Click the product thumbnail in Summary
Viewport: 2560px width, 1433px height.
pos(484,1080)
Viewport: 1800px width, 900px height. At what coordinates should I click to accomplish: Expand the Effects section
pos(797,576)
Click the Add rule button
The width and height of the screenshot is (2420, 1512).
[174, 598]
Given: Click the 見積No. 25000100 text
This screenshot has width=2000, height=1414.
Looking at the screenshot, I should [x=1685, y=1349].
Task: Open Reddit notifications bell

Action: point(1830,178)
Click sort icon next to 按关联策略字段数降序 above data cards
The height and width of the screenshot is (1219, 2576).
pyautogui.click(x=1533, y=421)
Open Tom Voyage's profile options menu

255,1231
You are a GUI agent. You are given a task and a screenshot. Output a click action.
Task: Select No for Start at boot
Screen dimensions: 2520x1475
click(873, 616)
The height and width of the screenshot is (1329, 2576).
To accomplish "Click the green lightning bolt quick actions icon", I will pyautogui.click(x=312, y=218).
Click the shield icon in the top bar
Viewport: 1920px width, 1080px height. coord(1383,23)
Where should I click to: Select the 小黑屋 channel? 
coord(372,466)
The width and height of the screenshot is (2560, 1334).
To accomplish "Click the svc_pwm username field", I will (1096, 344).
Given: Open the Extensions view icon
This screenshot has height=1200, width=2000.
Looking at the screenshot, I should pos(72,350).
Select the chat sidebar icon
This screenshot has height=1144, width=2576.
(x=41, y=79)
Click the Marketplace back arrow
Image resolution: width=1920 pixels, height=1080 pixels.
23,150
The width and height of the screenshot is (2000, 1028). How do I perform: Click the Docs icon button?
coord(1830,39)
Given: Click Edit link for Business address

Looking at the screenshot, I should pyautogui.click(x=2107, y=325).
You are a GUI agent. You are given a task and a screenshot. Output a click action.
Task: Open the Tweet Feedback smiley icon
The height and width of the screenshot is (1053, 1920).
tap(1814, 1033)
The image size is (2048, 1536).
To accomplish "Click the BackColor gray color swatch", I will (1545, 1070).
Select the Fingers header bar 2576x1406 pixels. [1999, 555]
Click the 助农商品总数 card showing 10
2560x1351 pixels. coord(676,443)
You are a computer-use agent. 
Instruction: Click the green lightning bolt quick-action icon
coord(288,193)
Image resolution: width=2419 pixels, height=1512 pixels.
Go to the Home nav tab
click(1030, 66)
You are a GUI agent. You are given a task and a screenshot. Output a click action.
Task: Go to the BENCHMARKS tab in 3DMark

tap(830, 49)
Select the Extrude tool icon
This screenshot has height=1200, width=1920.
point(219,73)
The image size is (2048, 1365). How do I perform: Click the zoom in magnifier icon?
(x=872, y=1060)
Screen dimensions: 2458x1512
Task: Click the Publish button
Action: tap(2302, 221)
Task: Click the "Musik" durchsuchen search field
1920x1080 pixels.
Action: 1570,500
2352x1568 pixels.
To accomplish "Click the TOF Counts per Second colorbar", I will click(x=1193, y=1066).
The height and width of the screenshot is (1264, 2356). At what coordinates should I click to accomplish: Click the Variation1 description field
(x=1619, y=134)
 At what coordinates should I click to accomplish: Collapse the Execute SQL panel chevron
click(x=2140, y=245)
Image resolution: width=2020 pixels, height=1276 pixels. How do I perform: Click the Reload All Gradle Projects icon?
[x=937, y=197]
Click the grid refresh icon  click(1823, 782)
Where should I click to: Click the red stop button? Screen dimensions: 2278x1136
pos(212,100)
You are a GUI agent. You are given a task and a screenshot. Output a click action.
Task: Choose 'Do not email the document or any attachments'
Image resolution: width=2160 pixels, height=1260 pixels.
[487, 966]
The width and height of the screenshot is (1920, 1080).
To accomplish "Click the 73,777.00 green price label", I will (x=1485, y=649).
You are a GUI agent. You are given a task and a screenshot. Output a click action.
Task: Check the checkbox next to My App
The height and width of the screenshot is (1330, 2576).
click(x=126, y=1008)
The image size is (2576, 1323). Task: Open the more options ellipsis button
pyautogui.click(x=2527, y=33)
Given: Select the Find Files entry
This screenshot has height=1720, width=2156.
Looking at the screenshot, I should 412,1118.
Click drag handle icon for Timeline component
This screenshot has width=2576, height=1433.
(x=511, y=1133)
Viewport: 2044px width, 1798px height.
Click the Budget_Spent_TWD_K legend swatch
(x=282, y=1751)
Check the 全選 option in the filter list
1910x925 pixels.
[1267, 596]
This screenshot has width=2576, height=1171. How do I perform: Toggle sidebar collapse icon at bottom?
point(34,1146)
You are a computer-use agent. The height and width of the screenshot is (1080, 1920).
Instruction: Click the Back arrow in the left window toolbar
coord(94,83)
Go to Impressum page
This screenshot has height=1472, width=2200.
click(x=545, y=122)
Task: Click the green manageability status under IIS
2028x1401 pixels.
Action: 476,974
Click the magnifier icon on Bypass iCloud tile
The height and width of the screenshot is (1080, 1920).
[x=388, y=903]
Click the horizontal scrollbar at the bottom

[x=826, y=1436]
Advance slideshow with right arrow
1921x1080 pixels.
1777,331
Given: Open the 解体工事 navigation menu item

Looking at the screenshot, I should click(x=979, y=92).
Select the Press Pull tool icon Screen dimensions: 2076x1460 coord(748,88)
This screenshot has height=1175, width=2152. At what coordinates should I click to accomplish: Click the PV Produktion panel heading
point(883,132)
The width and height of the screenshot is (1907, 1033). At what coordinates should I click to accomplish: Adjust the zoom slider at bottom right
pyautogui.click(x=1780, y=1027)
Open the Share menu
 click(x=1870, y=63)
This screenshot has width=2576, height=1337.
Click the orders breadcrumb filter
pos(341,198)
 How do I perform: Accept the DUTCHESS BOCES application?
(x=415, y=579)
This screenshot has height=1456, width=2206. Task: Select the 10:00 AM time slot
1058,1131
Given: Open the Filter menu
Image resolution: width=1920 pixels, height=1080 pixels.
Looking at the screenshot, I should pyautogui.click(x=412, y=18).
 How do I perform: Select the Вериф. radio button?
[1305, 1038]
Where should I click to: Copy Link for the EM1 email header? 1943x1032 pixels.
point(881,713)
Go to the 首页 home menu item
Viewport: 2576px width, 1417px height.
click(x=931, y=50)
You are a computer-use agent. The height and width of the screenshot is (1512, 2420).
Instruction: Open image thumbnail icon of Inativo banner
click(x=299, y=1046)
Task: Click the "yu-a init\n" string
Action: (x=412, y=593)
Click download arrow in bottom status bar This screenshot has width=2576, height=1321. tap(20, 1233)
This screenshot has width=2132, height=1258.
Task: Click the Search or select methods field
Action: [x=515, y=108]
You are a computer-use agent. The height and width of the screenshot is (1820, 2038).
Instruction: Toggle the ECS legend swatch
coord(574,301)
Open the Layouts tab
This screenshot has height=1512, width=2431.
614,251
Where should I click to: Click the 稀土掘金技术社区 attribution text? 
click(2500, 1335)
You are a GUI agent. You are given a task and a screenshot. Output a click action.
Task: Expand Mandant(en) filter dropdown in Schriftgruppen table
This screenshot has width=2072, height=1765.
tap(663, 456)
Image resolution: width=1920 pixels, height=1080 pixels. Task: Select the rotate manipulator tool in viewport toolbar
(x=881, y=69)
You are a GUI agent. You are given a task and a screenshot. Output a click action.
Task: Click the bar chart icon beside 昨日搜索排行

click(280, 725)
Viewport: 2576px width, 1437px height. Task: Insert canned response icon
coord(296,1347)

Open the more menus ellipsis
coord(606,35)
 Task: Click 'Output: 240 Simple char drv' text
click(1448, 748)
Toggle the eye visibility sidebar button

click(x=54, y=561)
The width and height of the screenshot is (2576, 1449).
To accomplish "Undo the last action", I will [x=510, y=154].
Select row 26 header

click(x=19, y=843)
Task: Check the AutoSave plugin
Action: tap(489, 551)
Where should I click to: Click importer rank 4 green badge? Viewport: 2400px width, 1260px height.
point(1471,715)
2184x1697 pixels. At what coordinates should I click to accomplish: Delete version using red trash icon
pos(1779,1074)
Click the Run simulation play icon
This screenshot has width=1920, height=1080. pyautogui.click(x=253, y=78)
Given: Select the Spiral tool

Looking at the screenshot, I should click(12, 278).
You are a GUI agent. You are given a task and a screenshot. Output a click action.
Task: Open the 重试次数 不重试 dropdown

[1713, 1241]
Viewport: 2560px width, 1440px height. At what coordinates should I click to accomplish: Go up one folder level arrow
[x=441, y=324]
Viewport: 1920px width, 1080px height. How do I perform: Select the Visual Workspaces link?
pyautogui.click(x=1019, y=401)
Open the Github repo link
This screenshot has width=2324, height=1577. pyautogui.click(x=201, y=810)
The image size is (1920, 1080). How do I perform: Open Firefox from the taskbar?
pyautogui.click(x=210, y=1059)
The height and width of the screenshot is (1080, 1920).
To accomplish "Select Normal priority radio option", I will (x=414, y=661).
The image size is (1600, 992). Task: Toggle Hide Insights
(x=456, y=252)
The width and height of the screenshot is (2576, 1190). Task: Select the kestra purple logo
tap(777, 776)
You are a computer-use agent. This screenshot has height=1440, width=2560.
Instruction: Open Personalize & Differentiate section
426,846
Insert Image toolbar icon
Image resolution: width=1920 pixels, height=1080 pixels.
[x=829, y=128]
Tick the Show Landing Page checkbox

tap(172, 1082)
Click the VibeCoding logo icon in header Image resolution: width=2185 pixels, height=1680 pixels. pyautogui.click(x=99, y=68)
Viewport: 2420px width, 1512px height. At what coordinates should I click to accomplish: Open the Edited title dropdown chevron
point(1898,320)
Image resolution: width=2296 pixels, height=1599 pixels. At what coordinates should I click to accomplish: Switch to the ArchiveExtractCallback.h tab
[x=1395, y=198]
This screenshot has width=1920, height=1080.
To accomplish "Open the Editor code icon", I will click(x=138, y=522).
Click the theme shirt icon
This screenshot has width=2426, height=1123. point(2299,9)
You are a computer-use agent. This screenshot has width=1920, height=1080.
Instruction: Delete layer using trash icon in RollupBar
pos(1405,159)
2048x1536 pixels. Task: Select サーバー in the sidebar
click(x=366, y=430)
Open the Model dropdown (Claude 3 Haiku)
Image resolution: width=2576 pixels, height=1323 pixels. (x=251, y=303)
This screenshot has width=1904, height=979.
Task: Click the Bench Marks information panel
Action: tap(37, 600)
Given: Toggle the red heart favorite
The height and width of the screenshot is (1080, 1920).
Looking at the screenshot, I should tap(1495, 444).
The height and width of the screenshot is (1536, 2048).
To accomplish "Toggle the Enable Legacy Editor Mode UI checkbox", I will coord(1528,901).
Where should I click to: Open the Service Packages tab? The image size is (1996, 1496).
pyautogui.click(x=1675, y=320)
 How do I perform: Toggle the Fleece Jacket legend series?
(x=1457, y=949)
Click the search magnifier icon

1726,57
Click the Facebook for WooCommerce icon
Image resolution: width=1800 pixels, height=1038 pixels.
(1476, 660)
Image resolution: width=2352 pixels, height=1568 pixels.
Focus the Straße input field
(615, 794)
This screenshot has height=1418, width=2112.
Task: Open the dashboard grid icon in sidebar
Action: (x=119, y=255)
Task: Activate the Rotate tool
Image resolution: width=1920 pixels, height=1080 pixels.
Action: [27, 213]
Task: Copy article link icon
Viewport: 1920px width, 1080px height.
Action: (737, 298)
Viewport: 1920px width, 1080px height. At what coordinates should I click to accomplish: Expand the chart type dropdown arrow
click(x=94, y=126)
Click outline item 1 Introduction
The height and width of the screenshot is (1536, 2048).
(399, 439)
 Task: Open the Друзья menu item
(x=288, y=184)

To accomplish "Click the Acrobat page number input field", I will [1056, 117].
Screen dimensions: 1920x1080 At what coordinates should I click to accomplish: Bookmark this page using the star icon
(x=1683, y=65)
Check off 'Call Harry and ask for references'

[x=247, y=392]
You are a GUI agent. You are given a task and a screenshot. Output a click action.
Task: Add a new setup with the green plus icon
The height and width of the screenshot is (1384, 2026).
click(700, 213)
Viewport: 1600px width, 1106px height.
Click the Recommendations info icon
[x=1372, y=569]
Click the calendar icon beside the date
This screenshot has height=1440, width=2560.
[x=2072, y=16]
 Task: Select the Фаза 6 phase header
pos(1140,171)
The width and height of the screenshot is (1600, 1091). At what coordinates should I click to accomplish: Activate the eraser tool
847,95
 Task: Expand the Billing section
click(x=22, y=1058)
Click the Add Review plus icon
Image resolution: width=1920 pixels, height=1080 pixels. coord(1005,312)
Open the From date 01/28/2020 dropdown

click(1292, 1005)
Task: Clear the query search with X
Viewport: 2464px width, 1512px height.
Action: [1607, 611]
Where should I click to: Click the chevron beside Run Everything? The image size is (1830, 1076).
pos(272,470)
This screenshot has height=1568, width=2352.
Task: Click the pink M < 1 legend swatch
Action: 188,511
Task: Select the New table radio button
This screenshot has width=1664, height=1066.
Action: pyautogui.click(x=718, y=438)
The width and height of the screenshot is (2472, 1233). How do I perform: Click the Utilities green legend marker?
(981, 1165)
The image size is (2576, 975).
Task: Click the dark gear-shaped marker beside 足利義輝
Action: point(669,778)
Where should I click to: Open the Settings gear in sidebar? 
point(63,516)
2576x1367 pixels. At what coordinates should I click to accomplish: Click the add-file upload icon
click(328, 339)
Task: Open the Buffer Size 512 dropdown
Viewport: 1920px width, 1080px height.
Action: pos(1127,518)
========================================
> [WORK INSTRUCTION]:
Give the number of lines in the listing that hold the string "next". Add nothing else.

> [RESULT]:
2